MATERIAL SHOWN:
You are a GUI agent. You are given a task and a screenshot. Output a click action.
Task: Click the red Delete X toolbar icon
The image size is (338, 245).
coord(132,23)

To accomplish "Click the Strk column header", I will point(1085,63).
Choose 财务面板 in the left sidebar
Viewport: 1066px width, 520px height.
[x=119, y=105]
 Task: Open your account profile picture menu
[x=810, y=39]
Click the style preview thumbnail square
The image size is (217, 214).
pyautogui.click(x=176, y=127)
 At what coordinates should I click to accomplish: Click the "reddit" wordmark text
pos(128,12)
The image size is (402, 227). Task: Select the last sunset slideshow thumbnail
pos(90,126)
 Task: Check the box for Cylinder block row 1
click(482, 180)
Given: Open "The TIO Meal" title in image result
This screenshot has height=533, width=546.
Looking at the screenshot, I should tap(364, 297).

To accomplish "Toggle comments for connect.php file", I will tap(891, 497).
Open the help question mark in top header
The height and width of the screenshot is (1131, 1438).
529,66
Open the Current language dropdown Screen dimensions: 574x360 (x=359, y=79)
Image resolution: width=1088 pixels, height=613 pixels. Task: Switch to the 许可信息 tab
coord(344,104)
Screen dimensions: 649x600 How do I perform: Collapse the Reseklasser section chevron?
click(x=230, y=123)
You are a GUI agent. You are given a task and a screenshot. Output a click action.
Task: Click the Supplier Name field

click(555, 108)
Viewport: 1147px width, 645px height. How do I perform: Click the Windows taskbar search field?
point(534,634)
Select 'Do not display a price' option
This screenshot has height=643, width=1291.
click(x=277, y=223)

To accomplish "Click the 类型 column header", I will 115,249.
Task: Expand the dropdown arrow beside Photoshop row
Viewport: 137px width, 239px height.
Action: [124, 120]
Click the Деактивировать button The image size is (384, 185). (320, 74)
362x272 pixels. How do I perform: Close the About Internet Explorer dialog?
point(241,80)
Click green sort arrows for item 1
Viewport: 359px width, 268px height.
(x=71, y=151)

TASK ITEM:
Transcribe the whole listing word for word.

EXERCISE OUTPUT:
You are a GUI agent. You are given a task and a screenshot. Output a click action.
Task: Click the red Delete X toolbar icon
The image size is (338, 245).
coord(132,23)

To accomplish "Click the Strk column header", I will point(1085,63).
Choose 财务面板 in the left sidebar
Viewport: 1066px width, 520px height.
[x=119, y=105]
 Task: Open your account profile picture menu
[x=810, y=39]
Click the style preview thumbnail square
The image size is (217, 214).
pyautogui.click(x=176, y=127)
 At what coordinates should I click to accomplish: Click the "reddit" wordmark text
pos(128,12)
The image size is (402, 227). Task: Select the last sunset slideshow thumbnail
pos(90,126)
 Task: Check the box for Cylinder block row 1
click(482, 180)
Given: Open "The TIO Meal" title in image result
This screenshot has height=533, width=546.
Looking at the screenshot, I should tap(364, 297).

To accomplish "Toggle comments for connect.php file", I will tap(891, 497).
Open the help question mark in top header
The height and width of the screenshot is (1131, 1438).
529,66
Open the Current language dropdown Screen dimensions: 574x360 (x=359, y=79)
Image resolution: width=1088 pixels, height=613 pixels. Task: Switch to the 许可信息 tab
coord(344,104)
Screen dimensions: 649x600 How do I perform: Collapse the Reseklasser section chevron?
click(x=230, y=123)
You are a GUI agent. You are given a task and a screenshot. Output a click action.
Task: Click the Supplier Name field

click(555, 108)
Viewport: 1147px width, 645px height. How do I perform: Click the Windows taskbar search field?
point(534,634)
Select 'Do not display a price' option
This screenshot has height=643, width=1291.
click(x=277, y=223)

To accomplish "Click the 类型 column header", I will 115,249.
Task: Expand the dropdown arrow beside Photoshop row
Viewport: 137px width, 239px height.
Action: [124, 120]
Click the Деактивировать button The image size is (384, 185). (320, 74)
362x272 pixels. How do I perform: Close the About Internet Explorer dialog?
point(241,80)
Click green sort arrows for item 1
Viewport: 359px width, 268px height.
(x=71, y=151)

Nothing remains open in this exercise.